[Records drawn from a dataset]
===
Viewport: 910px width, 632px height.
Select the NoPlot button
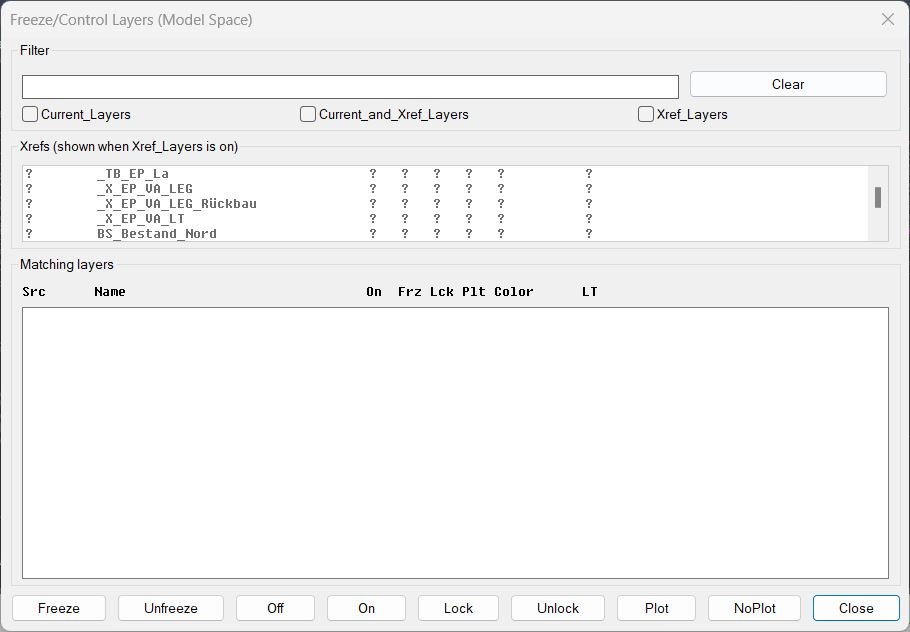(x=754, y=608)
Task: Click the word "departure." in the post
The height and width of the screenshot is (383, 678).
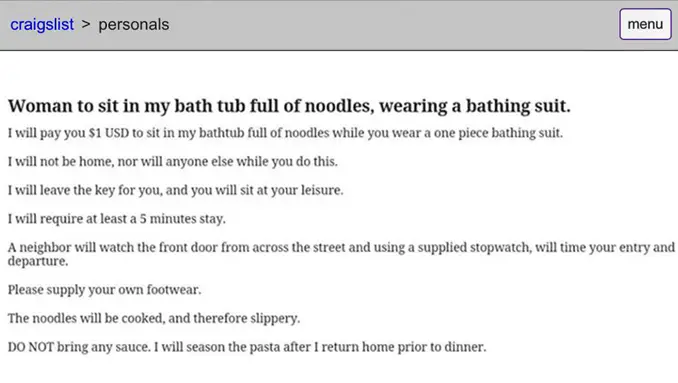Action: (38, 262)
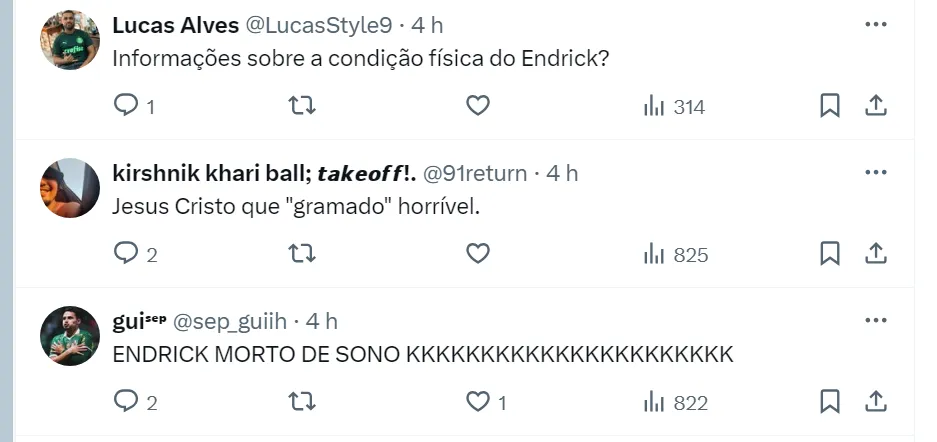Reply to the "gramado" horrível tweet

click(126, 254)
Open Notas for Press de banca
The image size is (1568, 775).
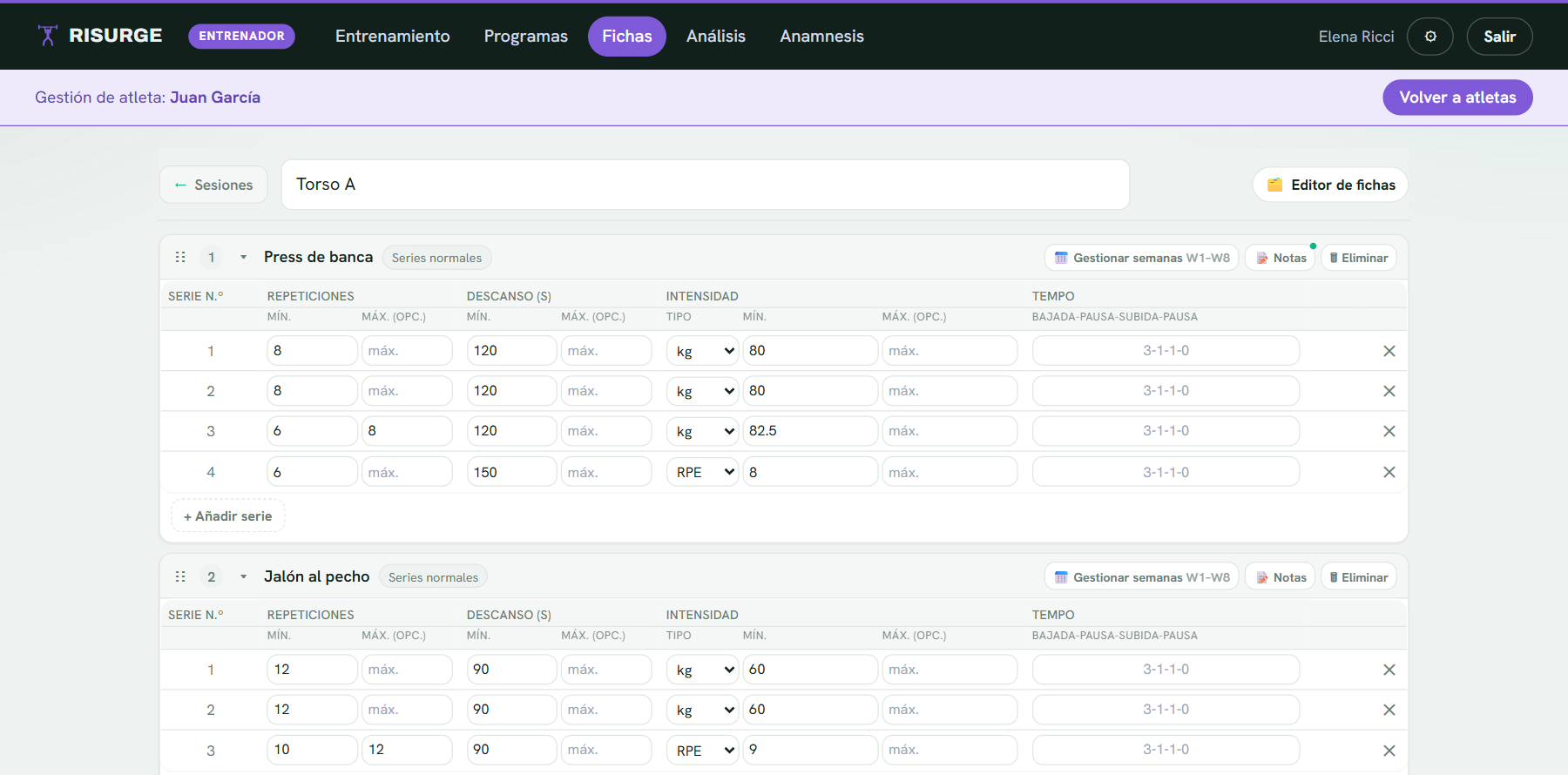coord(1281,258)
===
Set all of the records down once more, letter for letter, with the images removed.

_Response area_
Viewport: 910px width, 632px height.
Select the NoPlot button
(x=754, y=608)
Task: Click the word "departure." in the post
The height and width of the screenshot is (383, 678).
Action: (38, 262)
Reply to the "gramado" horrível tweet

click(126, 254)
Open Notas for Press de banca
The image size is (1568, 775).
coord(1281,258)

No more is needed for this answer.